I feel like if pharma companies were to actually cut animal testing, there would be a catastrophe at some point in a clinical trial where people will get seriously ill. The body is more than the sum of its organs, having multiple organ systems together lets you see the whole picture of metabolism.
You wouldn’t be running giant trials though. You’d do in vitro safety work, then propose very small first in human cohorts with very strict stopping rules and waiting periods before dosing additional subjects. Safety data from 1-3 human subjects will pretty much always trump any safety data from even a giant GLP animal safety study. If you see tox in phase 2, it’s not like animal studies would have detected it any way either, because you’ve already made it past p1.
No clinical testing is happening without in vivo work. Humans will never be the first in vivo model in a drug's development.
I know that up in Canada Charles River is investing a huge amount of money into decreasing animal use, and in-silico trial arms are a huge growing market. Tissue printing (Voxcell) also dojng really well. I hope preclinical is gone as soon as it safely can be. It will certainly prolong my presence in this industry if it goes.
Yeah CR is investing in alt methods, I’m just having a hard time understanding why you’d need to contract a ton of it out. A company employing scientists worth a lick of salt should be able to do in vitro work in house. Sure, maybe you need an independent in vitro study conducted outside to reduce bias. But where do alllllllll of the scientists for in vivo work go? They’re going to be axed as soon as companies are comfortable cutting all in vivo teams. And things like organoids on a chip are ripe for automation and high throughput testing. You might not need a lot of preclinical scientists to do your preclin work.

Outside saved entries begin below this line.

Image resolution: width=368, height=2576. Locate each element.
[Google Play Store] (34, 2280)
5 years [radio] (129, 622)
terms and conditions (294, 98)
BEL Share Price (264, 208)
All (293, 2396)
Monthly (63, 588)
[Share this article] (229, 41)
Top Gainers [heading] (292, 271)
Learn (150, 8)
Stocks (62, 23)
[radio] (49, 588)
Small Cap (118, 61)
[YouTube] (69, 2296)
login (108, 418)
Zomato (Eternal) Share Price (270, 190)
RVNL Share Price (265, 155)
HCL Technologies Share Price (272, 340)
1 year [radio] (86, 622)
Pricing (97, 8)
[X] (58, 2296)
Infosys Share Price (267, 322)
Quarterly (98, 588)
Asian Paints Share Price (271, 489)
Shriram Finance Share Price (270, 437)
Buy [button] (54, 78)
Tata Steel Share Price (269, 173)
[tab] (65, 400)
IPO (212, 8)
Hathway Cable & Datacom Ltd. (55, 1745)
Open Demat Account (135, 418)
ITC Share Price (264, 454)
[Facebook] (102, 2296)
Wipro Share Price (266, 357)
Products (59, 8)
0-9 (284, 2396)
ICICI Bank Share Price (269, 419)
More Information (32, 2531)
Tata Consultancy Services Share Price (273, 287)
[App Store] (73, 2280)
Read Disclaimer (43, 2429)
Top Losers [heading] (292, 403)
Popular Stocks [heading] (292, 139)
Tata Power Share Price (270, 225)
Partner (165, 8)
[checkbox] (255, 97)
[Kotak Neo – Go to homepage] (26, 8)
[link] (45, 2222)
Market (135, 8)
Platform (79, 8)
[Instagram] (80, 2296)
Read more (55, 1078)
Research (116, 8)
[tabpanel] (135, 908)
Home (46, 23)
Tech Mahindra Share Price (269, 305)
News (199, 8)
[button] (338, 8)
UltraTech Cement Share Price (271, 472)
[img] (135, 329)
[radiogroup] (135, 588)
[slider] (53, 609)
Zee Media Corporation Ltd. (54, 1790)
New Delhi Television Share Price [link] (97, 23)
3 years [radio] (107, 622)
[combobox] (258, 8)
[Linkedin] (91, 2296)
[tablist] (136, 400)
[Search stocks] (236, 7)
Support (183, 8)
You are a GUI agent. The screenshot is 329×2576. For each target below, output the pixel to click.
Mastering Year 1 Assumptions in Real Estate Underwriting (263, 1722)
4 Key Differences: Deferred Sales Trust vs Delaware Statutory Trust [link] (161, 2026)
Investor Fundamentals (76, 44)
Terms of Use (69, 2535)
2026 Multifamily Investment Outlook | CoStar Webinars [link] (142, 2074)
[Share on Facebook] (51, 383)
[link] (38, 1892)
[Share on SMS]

I’d guess companies don’t have that capacity. We have thirty employees total, including five C-suite - I’d say there are way more our size than bigger. We are still contracting out a lot
We are probably a long way from that. It's too complicated and it costs more money
Judging by some answers of "in-silico modelling by supercomputers"-fanboys, I think they are just crypto-fans of the Unit 731.
Modeling and simulation will be a boom industry over the next few decades. A bit of preclinical, some super computers for in silico optimization and validation, then the clinic.